After locating the line that contains "Click the cat logo in the left header", transcribe exactly that line and each one after it until the data ends, skipping pictures.

##### Data supplied #####

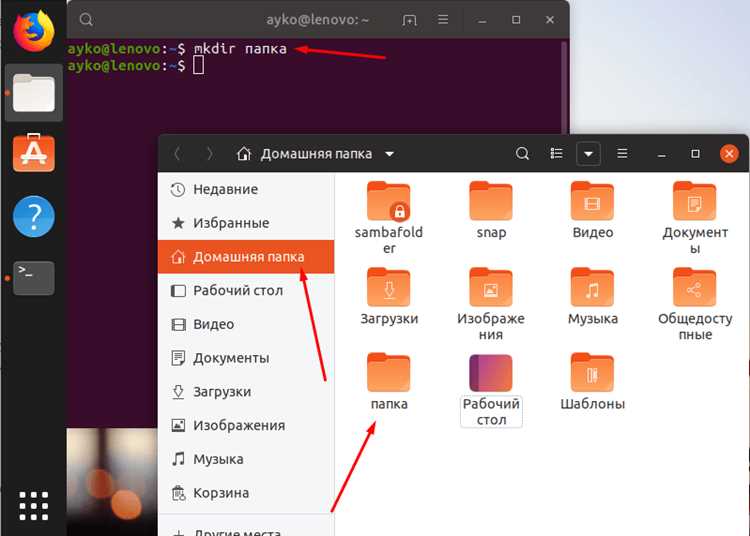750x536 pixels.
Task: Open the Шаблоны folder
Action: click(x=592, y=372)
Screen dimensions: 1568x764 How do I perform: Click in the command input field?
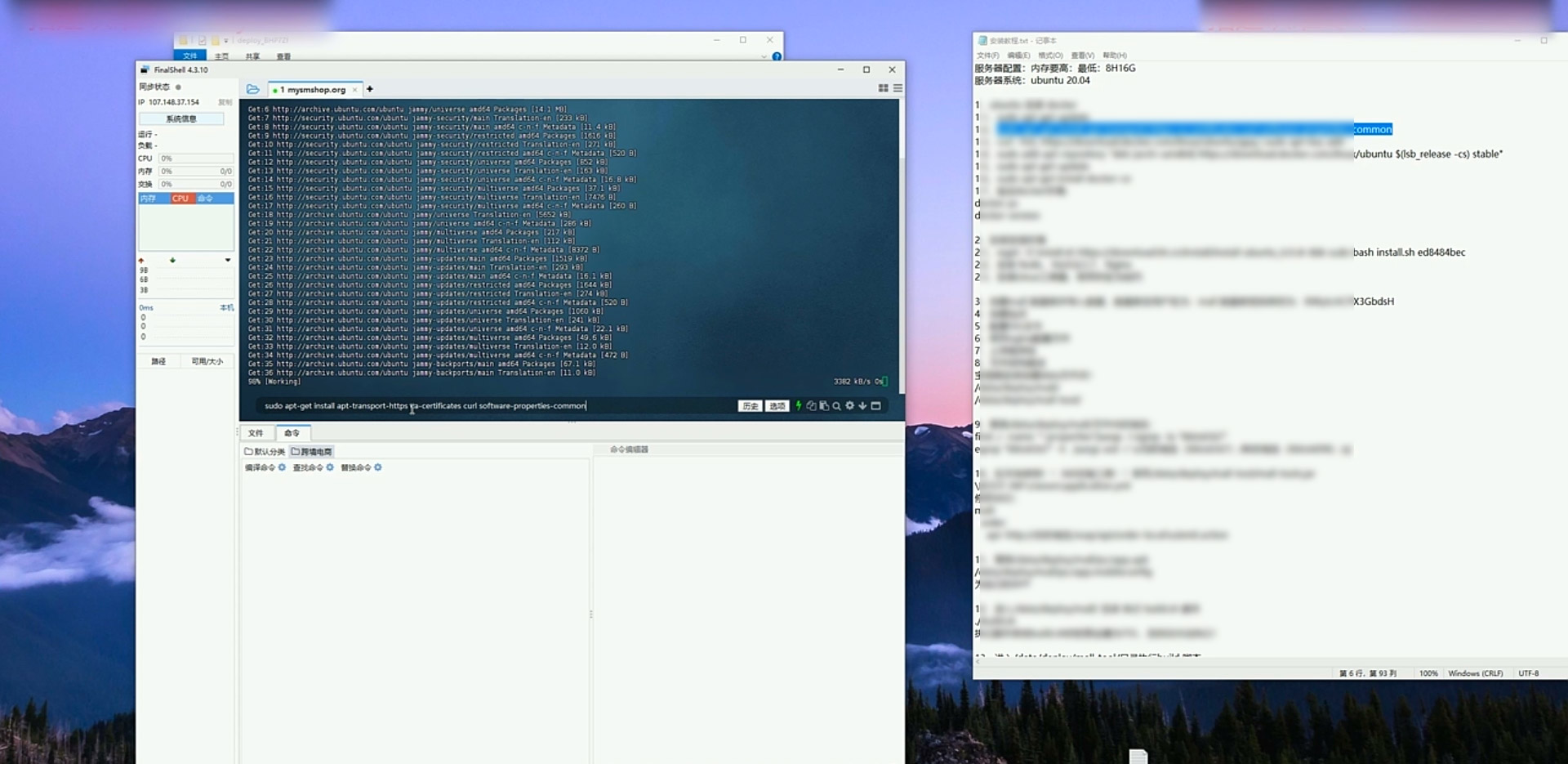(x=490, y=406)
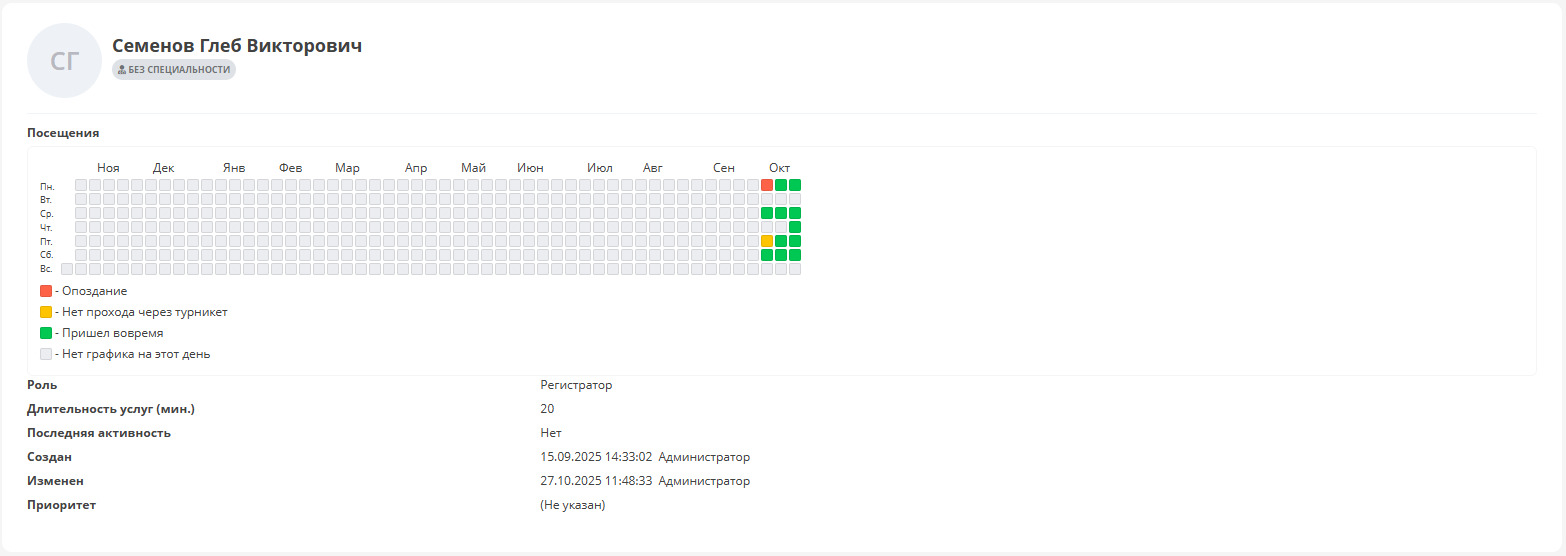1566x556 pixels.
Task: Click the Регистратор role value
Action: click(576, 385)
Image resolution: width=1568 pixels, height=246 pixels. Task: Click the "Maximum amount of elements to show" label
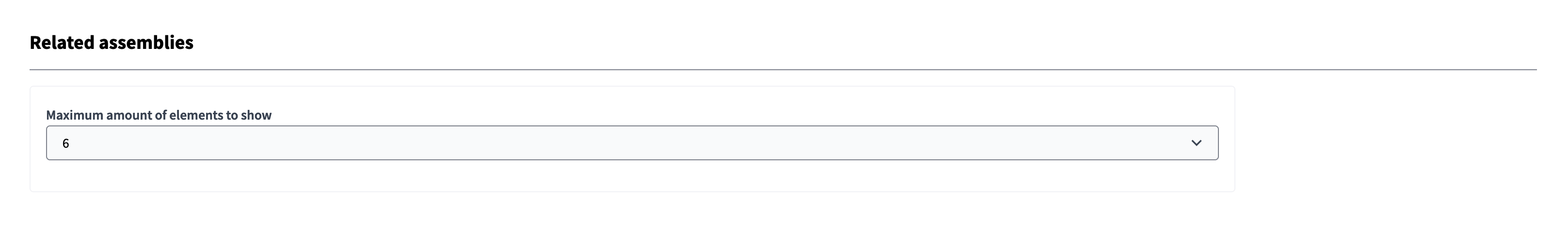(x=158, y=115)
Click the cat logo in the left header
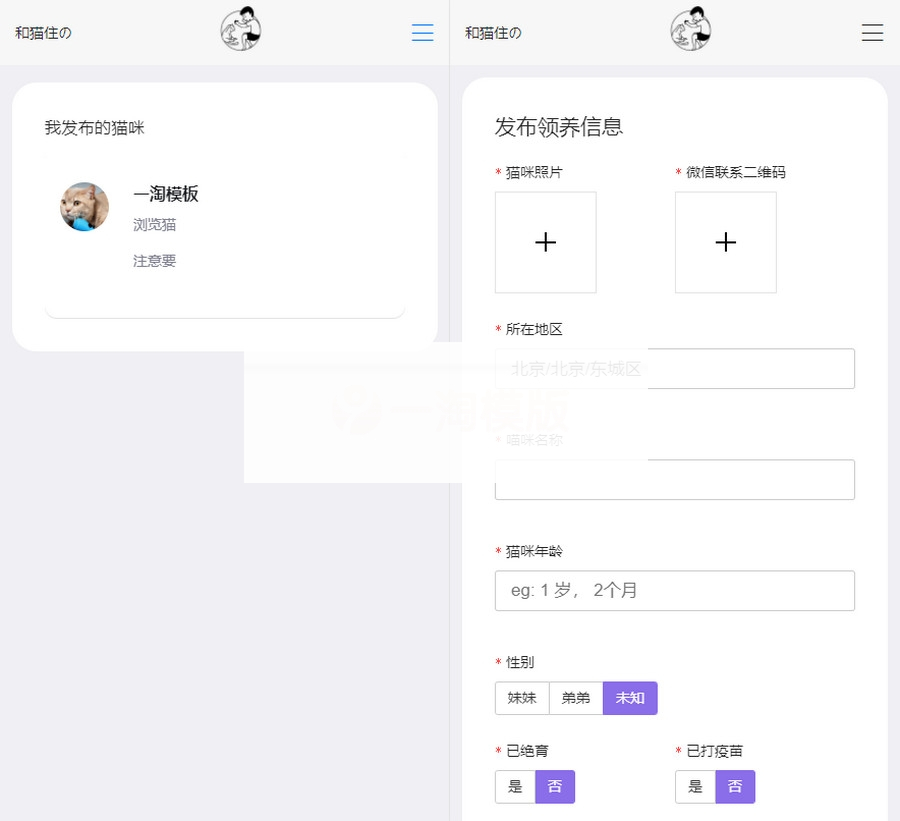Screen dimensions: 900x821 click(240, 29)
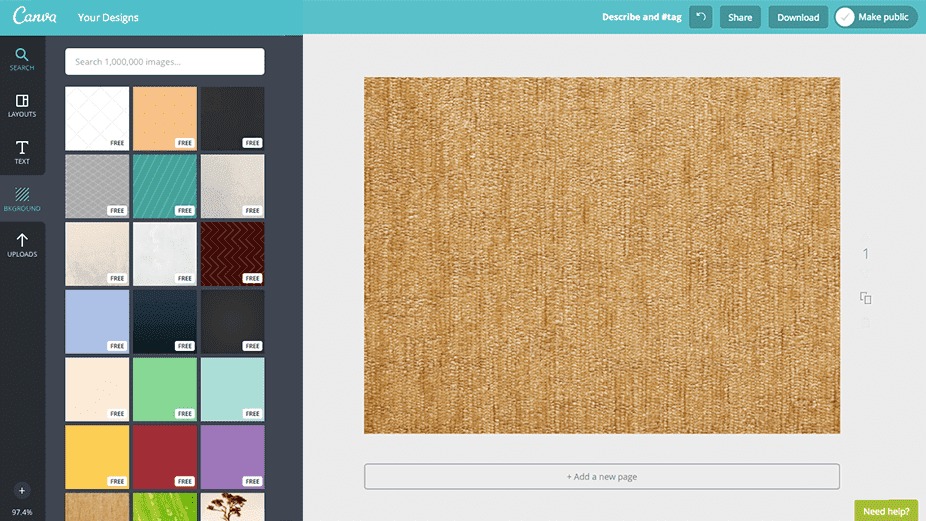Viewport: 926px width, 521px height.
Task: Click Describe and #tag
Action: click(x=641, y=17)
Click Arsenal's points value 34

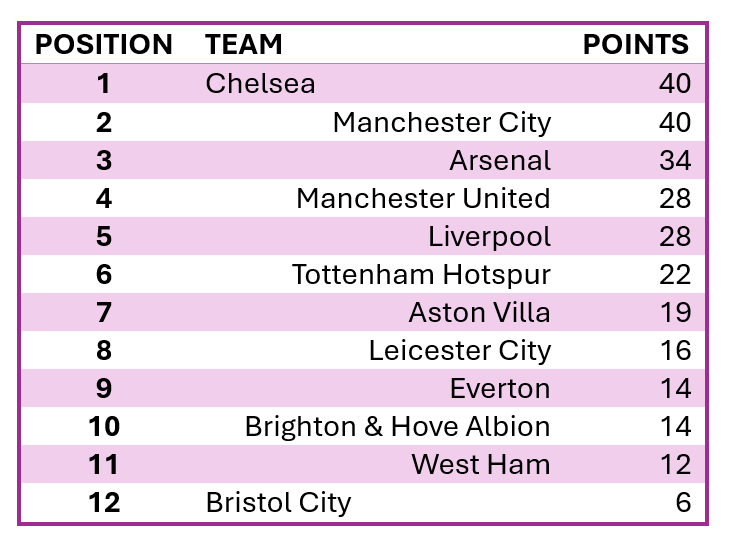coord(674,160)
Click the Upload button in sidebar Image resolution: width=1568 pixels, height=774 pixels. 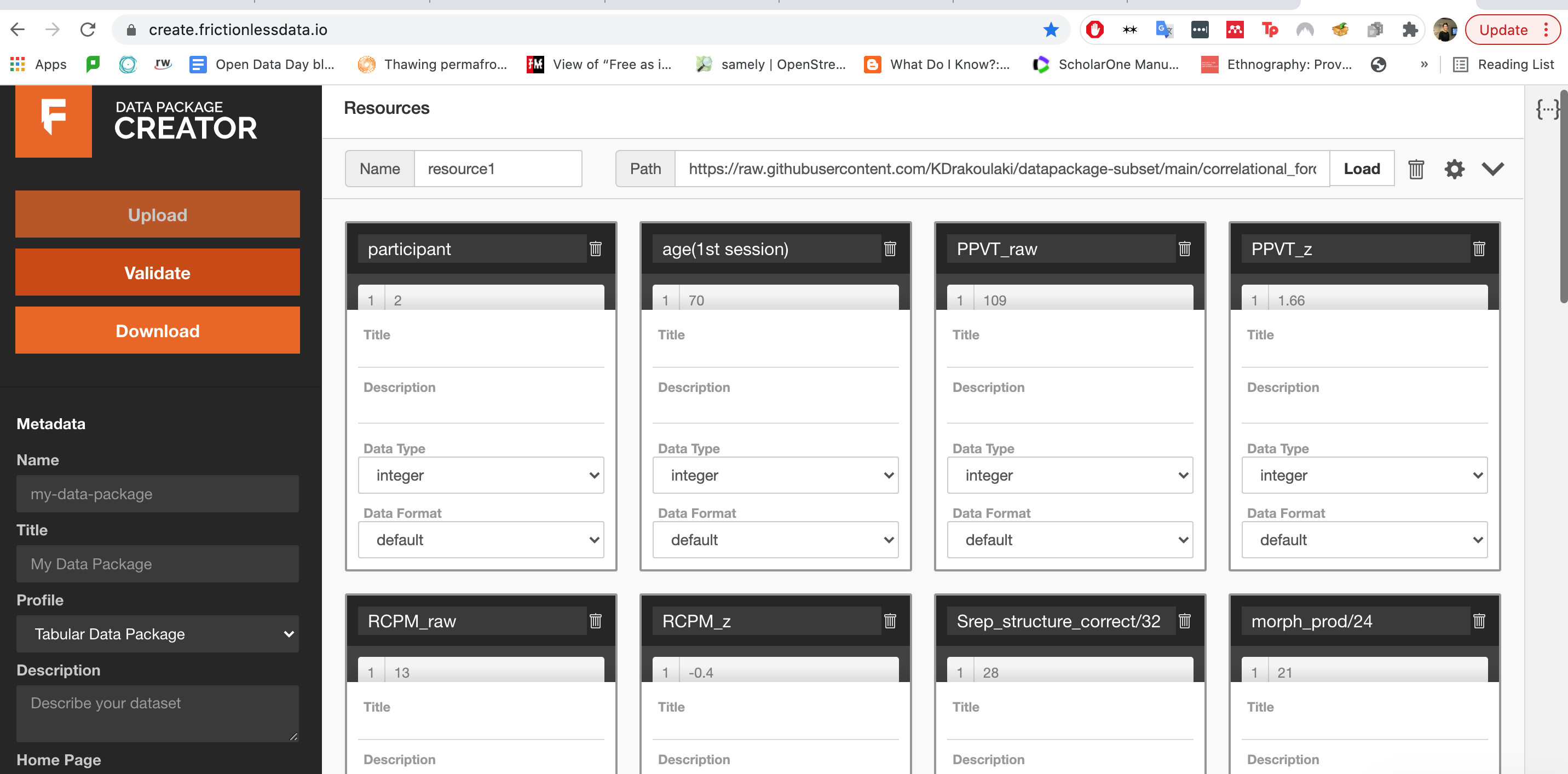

#####

→ **Result of the exercise**:
Click the cat logo in the left header
Screen dimensions: 900x821 click(240, 29)
Viewport: 926px width, 521px height.
Task: Click Describe and #tag
Action: click(x=641, y=17)
Click Arsenal's points value 34

coord(674,160)
Click the Upload button in sidebar Image resolution: width=1568 pixels, height=774 pixels. 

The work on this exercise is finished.